Surprise Israeli precision air strikes took out hundreds of Hamas leaders and other high value targets in the operation’s early hours …  drones, attack helicopters and fighter jets were assigned directly to the maneuver brigades, Johnson said, a key element that ensured close coordination and a very short sensor-to-shooter cycle. This was critical as Hamas fighters presented fleeting targets as they used civilians for cover and bounded between buildings.

Whatever you want to call it, this describes how slowly and then with gathering speed traditional warfare has changed from a contest between regular formations to a death match between government operators and non-state actors. The American Conservative notes that America is at “war” as never before — with an array of enemies against whom war has never been and probably never will be declared, using forces that coalesce and dissipate like a puff of smoke.

The face of American-style war-fighting is once again changing. Forget full-scale invasions and large-footprint occupations on the Eurasian mainland; instead, think: special operations forces working on their own but also training or fighting beside allied militaries (if not outright proxy armies) in hot spots around the world. And along with those special ops advisors, trainers, and commandos expect ever more funds and efforts to flow into the militarization of spying and intelligence, the use of drone aircraft, the launching of cyber-attacks, and joint Pentagon operations with increasingly militarized “civilian” government agencies.

Much of this has been noted in the media, but how it all fits together into what could be called the new global face of empire has escaped attention. And yet this represents nothing short of a new Obama doctrine, a six-point program for twenty-first-century war, American-style, that the administration is now carefully developing and honing. Its global scope is already breathtaking, if little recognized, and like Donald Rumsfeld’s military lite and David Petraeus’s counterinsurgency operations, it is evidently going to have its day in the sun–and like them, it will undoubtedly disappoint in ways that will surprise its creators. …

Take the American war in Pakistan–a poster-child for what might now be called the Obama formula, if not doctrine.
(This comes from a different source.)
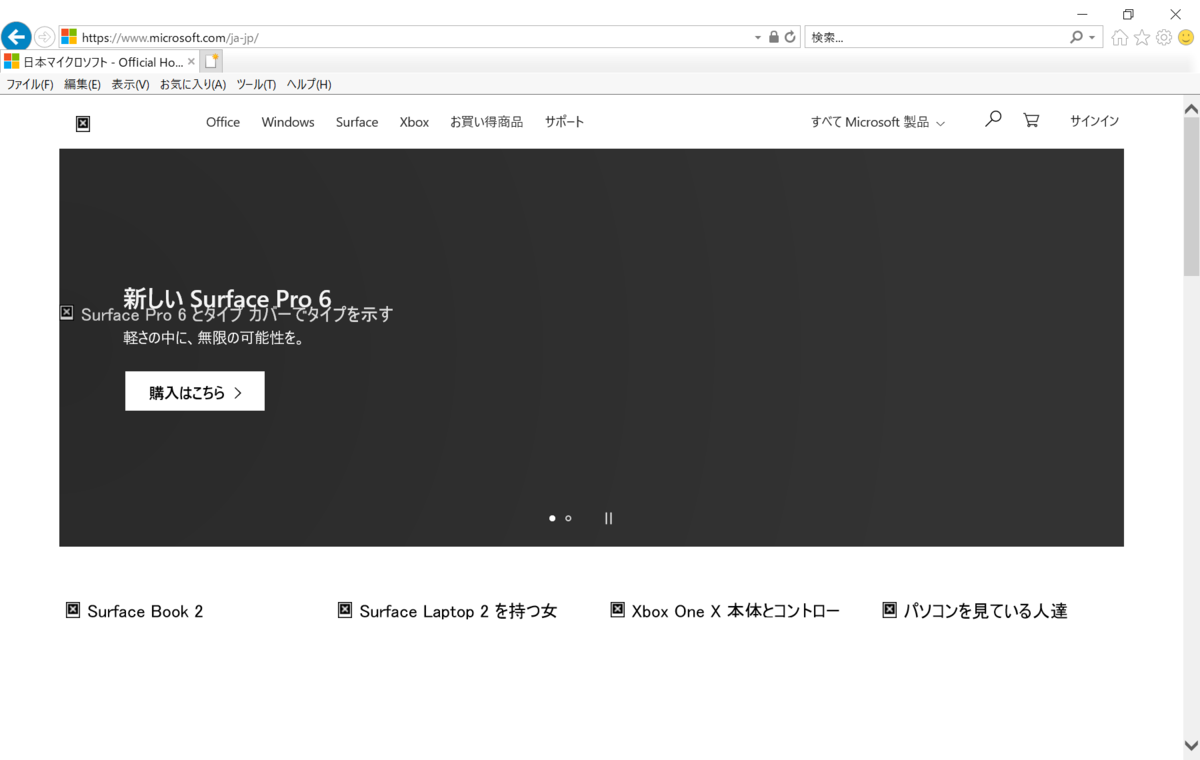This screenshot has height=760, width=1200.
Task: Click the 購入はこちら button
Action: click(x=194, y=390)
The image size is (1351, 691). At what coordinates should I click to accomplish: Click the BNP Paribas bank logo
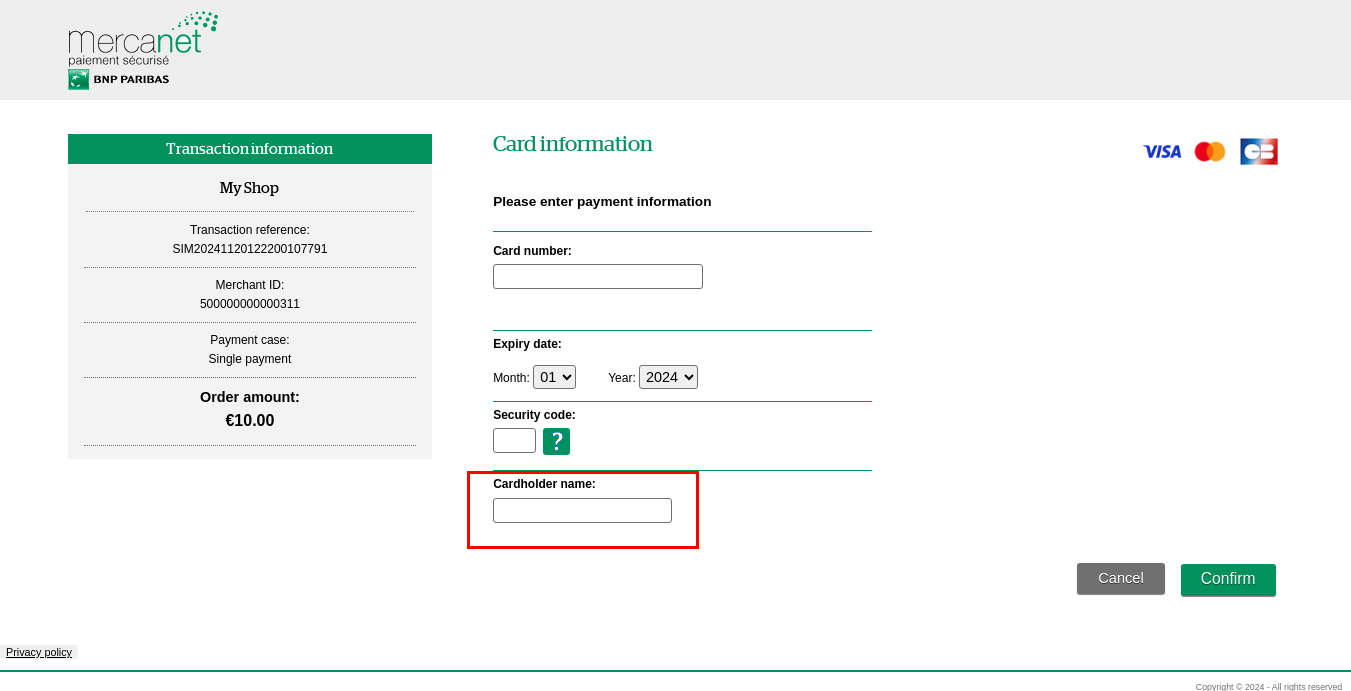(118, 78)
Beginning as a highly-circumscribed drone assassination campaign backed by limited cross-border commando raids under the Bush administration, U.S. operations in Pakistan have expanded into something close to a full-scale robotic air war, complemented by cross-border helicopter attacks, CIA-funded “kill teams” of Afghan proxy forces, as well as boots-on-the-ground missions by elite special operations forces, including the SEAL raid that killed Osama bin Laden.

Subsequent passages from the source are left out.